→ Verilen metin
○ ○ ○

Pazar günü tatiliniz dinlenmenize, sağlığınıza ve mutluluğunuza vesile olsun. Gönlünüz huzur ile dolsun. Her şey gönlünüzce olsun.
Bu gün gönülden, gönül kapısından, gönül bahçesinden, gönül bağından, gönülden gönüle giden yoldan bahisle fikirlerimi sizler ile sohbet havasında paylaşmak arzu ettim. Gönlümden öyle geçti. Kütüphanemde gönül ile ilgili dini, tasavvufi, şiir, hikaye, romanlara göz atmaya çalıştım.
Heyhat efendim ne haddime. Gönül bir deniz, gönül bir derya, gönül perdeler ötesinde bir sırlar dünyası. Kimine göre aşk, kimine göre ateş, kimine göre hava, kimine göre su. Birilerine göre hayat, bazılarına göre vuslat vesaire vesaire.
Hülasayı kelam ben haddimi bildim ve sustum. Sözün ustası Hz. Mevlana’nın sohbetine misafir olalım.
Gönlün varsa, gönül Kabe’sini tavaf et… anlam Kabe’si gönüldür; ne diye toprak sanıyorsun onu?
Allah, sûret Kâbe’sini tavaf etmeyi, onun vasıtasıyla bir gönül ele alasın diye buyurmuştur.

○ ○ ○

→ Sizden istenen
Gönül üzerine yazılmış metinden "Heyhat efendim ne" ile "toprak sanıyorsun onu?" arasındaki bölümü, bu iki ifade de dahil olmak üzere harfi harfine yazın.

→ Kayıtlı bilgiler
○ ○ ○

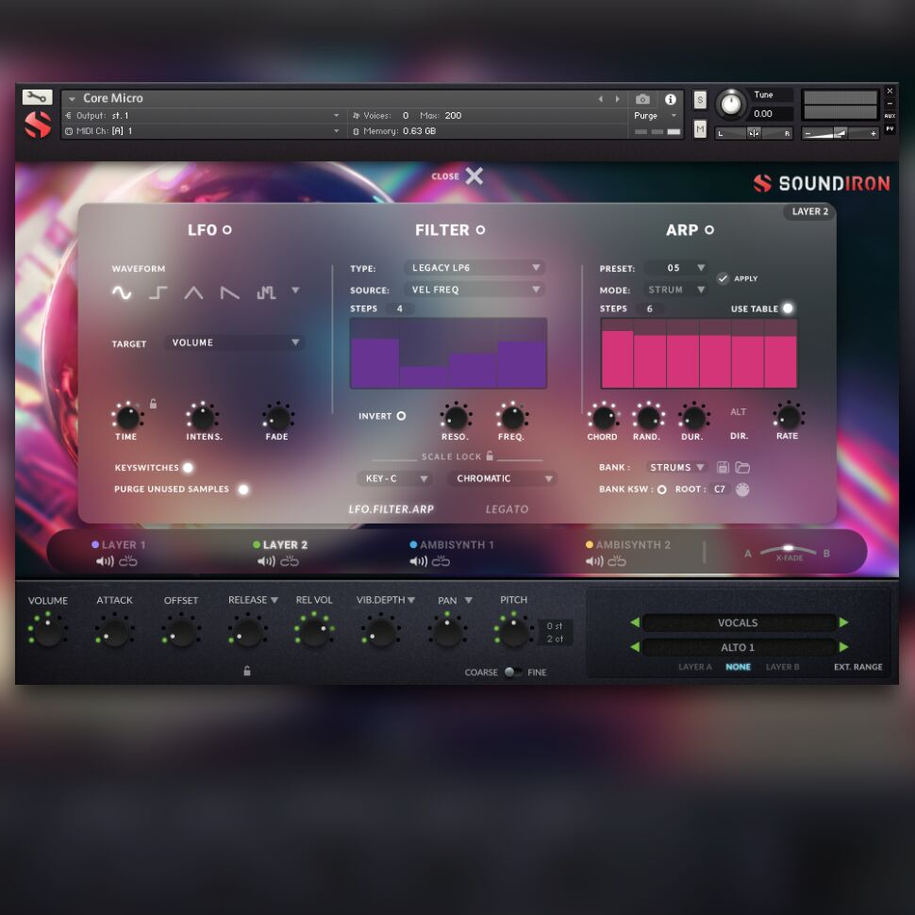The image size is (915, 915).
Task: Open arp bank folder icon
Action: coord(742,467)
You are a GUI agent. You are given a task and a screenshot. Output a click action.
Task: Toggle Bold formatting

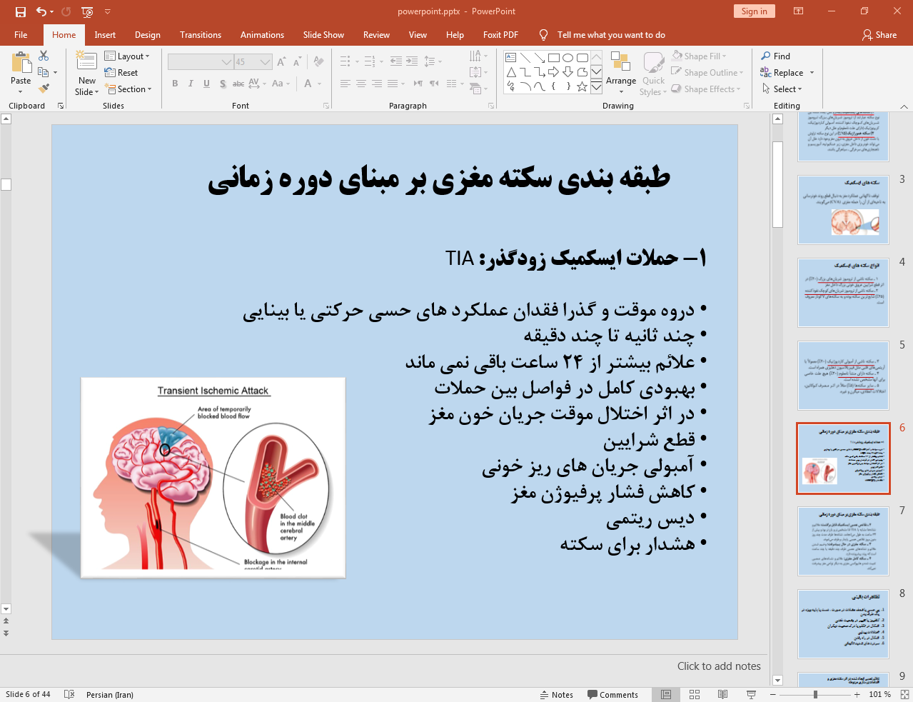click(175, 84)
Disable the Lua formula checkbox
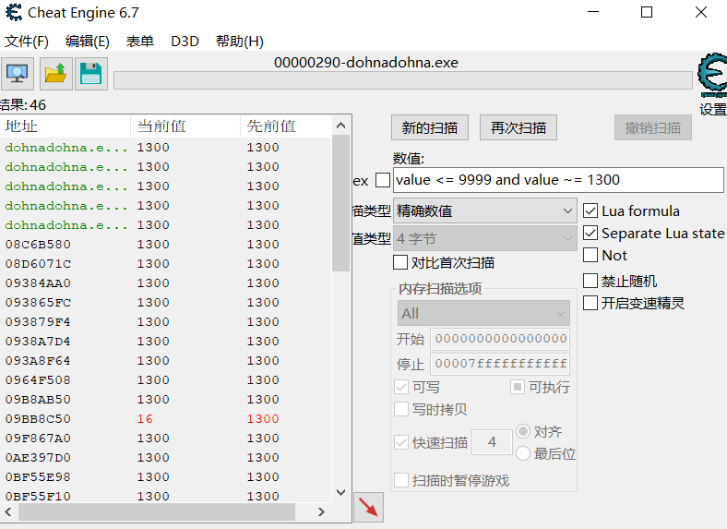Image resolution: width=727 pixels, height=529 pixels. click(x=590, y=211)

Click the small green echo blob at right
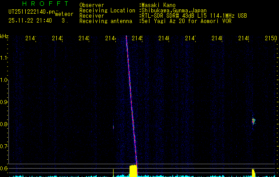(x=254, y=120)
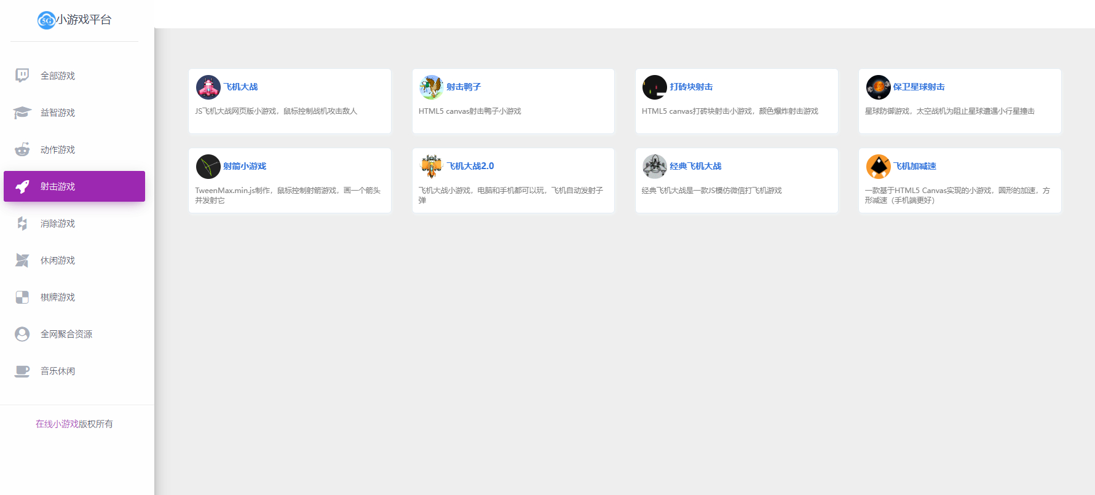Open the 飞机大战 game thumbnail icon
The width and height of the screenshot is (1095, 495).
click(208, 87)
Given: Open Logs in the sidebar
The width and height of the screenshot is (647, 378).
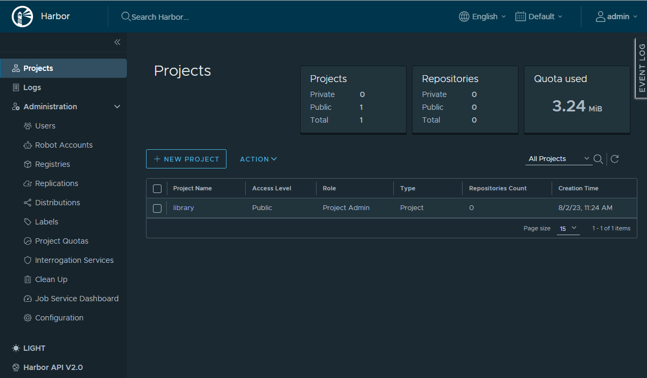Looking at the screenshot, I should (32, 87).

○ ○ ○

→ Çözümlü alıştırma
Heyhat efendim ne haddime. Gönül bir deniz, gönül bir derya, gönül perdeler ötesinde bir sırlar dünyası. Kimine göre aşk, kimine göre ateş, kimine göre hava, kimine göre su. Birilerine göre hayat, bazılarına göre vuslat vesaire vesaire.
Hülasayı kelam ben haddimi bildim ve sustum. Sözün ustası Hz. Mevlana’nın sohbetine misafir olalım.
Gönlün varsa, gönül Kabe’sini tavaf et… anlam Kabe’si gönüldür; ne diye toprak sanıyorsun onu?